There was nothing else he could do. His left arm dangled uselessly, numbed, as if it were not even a part of him. He stood for another moment, pressing himself hard against the side of the cleft, and then he ran out, hunched as low as he could get, and he tripped and fell over one of the series of rocks. He threw himself down full length, gasping; he felt as if he had been caught in an avalanche; his whole body was bruised and hurting. But he was still alive. He heard his own laugh and choked it off. Creeping along the ground, pressing against the rocks that would take him back to the easter egg boulder and his own craft, he was hit again and again by pebbles, rocks, sand, and then he had reached the big one. He could see nothing now, the air completely filled with the driving sand. His hands found the smooth side of the dinghy, and somehow he wrenched the hatch open, fell inside and pulled it closed again. The wind probably was seventy miles an hour, gusts of ninety, and tornadoes whose wind velocity could only be estimated. It would not reach its peak for another half-hour at least. He drew in gasping, sobbing breaths, closed his eyes when the dinghy seemed to be tilting crazily, and waited for the dizziness to pass. He wasn’t finished yet. He still had to move the dinghy to safety.

It seemed to take him months, or years, to reach the controls of the dinghy. He watched his right hand reach for the switch and before it touched, he slept and wakened, forgot about the wind, and remembered once more. Then his hand was on the switch and his mind was the thing apart as reflexes took over guiding his hand, seeing that the craft was turned in the right direction, that it hovered enough off the ground to clear the jutting rocks, and then controlled it in a fast dart into the cut in the cliff, taking it back as far as it would go, turning it so that it presented the smallest possible area to the bombardment. When the switch was turned off again, the man slumped down in the seat-bed unconscious.

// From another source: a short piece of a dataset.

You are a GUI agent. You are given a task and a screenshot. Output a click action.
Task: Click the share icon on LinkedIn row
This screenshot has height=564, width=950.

Hey, Trace, wake up! A whisper in his ear that grew more insistent. Come on, Trace! You ought to see… What’s the matter?

He floated away from his hammock, coming down to earth as lightly as a feather. He looked down at himself, tasting the strangeness of his own body. He was very young, fifteen or sixteen… Where was he? It was all new and unfamiliar, a forest of tents, small geodesic patterns in a bright moonlight scene. A far sound of singing, a nearer sound of pacing feet ― the sentry. He remembered, they were on Tarbo for their first actual encounter with an enemy. Trace felt frightened, yet excited at the thought of joining in combat with the older, experienced men. They were so matter of fact about it, so disdainful of death.

The other boy was plucking at his sleeve.

Come on, Trace, this way. Dream-like, they drifted along the lower branches of the trees that surrounded the camp, eluding the sentry with no trouble, until they had come to a clearing, a slope that went down to the edge of a large lake, a silvery reflection that rippled now and again with its own secret life. Trace and the other boy—who had he been?—drifted to the top of a mammoth conifer and perched there, almost a hundred feet over the ground below. They could see far across the lake valley, a meadow in the distance where a long line of figures was moving. There were some lights, enough so that the boys could make out what was happening. Fleet men were shepherding natives in a straggly line, placing them among the trees at the edge of the lake, stationing some of them in a cave that was a black hole at the foot of a hill, putting others at the edge of the clearing, making them lie flat. A handful of the natives broke into a run and a laser cut them down, silently vaporising them. There were no more attempts to escape. Mystified, Trace watched until the soldiers were finished and took up guard positions.

One of them screamed, the other boy said. I got up and wandered out this way to see what was going on. What are they doing?